Jeune homme, invitation a boire un coup (et un peu de drague) jusqu’à la Courtine. Râlait contre le propriétaire terrestre qui a un immense terrain de chasse privatisé sur cette route (Domaine de chasse du Mont).

La Courtine

Maman et l’une de ses filles dans une voiture de 32 ans qui cale à chaque intersection, avec des courses plein la banquette. Organise le festin de buffle à la broche de Crocq. Cuisinière passionnée, fait un gros détour sans me l’avouer, même si je m’en doute bien. (+34 km + detour routier à Felletin…)

Aubusson

Joueuse de foot born and raised en Creuse, début vingtaine. « Mais Cheniers, c’est vraiment isolé, même pour la Creuse ! »

Jarnages

« Vous allez où ?
– En fait je ne sais pas, je suis confuse.
– Bah déjà, vous avancez devant, alors je monte et vous m’expliquez ce qui vous arrive ? »

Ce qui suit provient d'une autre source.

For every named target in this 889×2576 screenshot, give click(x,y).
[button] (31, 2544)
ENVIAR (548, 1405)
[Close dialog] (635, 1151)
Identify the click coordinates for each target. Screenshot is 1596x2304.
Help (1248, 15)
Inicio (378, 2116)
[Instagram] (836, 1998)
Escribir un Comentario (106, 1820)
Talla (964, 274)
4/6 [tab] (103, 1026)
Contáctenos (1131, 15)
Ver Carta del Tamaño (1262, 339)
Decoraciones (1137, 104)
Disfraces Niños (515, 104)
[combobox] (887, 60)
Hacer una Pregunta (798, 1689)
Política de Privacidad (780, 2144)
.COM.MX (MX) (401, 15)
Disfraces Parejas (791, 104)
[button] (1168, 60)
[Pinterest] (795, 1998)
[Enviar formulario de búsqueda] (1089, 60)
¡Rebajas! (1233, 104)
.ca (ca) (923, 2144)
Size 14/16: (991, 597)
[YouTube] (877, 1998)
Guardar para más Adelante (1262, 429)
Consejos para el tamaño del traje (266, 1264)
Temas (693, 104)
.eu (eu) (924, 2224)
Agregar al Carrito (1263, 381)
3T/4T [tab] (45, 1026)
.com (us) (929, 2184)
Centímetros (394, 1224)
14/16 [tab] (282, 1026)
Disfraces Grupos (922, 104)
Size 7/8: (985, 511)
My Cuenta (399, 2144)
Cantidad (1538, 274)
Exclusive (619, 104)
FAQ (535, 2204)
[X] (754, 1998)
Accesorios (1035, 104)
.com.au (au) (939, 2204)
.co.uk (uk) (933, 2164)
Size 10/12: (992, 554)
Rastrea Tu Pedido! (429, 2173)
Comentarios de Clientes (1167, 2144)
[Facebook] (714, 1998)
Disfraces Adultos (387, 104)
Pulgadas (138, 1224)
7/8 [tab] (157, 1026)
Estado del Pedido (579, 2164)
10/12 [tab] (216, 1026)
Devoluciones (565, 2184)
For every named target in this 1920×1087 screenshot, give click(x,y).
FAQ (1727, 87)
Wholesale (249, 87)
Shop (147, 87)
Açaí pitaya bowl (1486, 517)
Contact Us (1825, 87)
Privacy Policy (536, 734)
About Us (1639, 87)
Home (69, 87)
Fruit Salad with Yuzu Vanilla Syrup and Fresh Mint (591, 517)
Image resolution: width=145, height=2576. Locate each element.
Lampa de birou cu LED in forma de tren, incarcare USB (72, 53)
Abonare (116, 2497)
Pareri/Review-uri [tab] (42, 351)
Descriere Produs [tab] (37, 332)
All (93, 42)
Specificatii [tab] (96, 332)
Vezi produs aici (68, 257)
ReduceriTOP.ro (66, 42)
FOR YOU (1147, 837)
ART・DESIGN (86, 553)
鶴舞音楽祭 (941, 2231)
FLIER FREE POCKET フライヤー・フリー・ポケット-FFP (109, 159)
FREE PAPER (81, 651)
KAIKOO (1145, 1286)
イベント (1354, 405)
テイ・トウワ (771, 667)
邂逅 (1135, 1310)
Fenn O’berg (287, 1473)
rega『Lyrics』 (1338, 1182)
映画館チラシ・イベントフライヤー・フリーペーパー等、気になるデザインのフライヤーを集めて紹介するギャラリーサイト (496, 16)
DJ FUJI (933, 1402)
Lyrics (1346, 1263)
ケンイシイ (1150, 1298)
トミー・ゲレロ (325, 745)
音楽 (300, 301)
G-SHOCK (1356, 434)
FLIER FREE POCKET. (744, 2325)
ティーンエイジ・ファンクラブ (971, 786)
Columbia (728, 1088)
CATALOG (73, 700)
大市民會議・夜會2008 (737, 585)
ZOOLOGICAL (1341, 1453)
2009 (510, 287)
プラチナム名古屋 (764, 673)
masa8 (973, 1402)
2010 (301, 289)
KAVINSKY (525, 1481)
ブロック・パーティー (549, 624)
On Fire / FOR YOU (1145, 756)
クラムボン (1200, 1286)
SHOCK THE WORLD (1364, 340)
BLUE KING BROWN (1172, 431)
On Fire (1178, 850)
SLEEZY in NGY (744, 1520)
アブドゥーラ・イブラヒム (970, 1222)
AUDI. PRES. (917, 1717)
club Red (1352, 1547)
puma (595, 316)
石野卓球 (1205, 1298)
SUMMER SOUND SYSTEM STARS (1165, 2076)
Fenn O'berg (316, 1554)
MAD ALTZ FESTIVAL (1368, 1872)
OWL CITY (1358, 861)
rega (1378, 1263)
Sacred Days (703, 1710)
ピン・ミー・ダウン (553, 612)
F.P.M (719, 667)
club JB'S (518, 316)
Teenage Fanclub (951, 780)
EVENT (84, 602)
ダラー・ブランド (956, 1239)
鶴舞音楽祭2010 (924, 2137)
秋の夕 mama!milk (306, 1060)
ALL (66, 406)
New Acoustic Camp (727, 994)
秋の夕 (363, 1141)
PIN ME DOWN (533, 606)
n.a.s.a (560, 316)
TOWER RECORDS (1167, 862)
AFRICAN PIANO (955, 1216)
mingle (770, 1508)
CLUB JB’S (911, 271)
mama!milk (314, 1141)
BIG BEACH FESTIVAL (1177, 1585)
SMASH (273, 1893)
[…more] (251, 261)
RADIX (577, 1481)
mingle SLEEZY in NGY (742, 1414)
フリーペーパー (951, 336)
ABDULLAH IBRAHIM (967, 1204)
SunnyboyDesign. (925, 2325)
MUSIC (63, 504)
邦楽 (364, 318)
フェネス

Fin vingtaine, coeur brisé, lettre d’adieu rédigée, projet de mettre fin à ses jours enclenché.

Si tu me lis, n’oublies pas que tu peux m’appeler. Oui l’amour est plus noble que tout, quand il est libre et qu’il nous donne des ailes.

L’amour n’est pas une chape de plomb.

En s’arrêtant, elle s’est donnée une autre chance. J’ai tenu le coup, mais j’étais bouleversée. Je lui ai offert une bière et mon écoute jusqu’à Cheniers. Et mon numéro, au cas où. Je n’ai pas eu de nouvelles.

Donnes-moi de tes nouvelles.

Cheniers

À l’arrivée au festival vers 20h30, j’avais fait du stop plus de 12 heures, mais j’ai marché le dernier kilomètre plongée dans mes pensées. Je me sentais en décalage avec la liesse de l’arrivée.

Faire du stop est un bel exercice de présence et d’écoute. Être aidées nous ramène à la bonté humaine a l’envie d’aider aussi. Les conducteurs sont des héros qui perdent parfois bien d’autres batailles…

 

Merci aux héros de cette aventure!

Longue vie au stop, à l’entraide de la route et à la #Madjacques !


Épilogue

Bus vers Lyon et retour vers Montpellier en auto-stop

Croisé une autre femme au spot de Toulouse. On a stoppé un peu ensemble, puis on s’est séparées après une longue attente sous le cagnard. J’espère qu’elle n’a pas attendu trop longtemps après mon départ, je suis montée avec un routier.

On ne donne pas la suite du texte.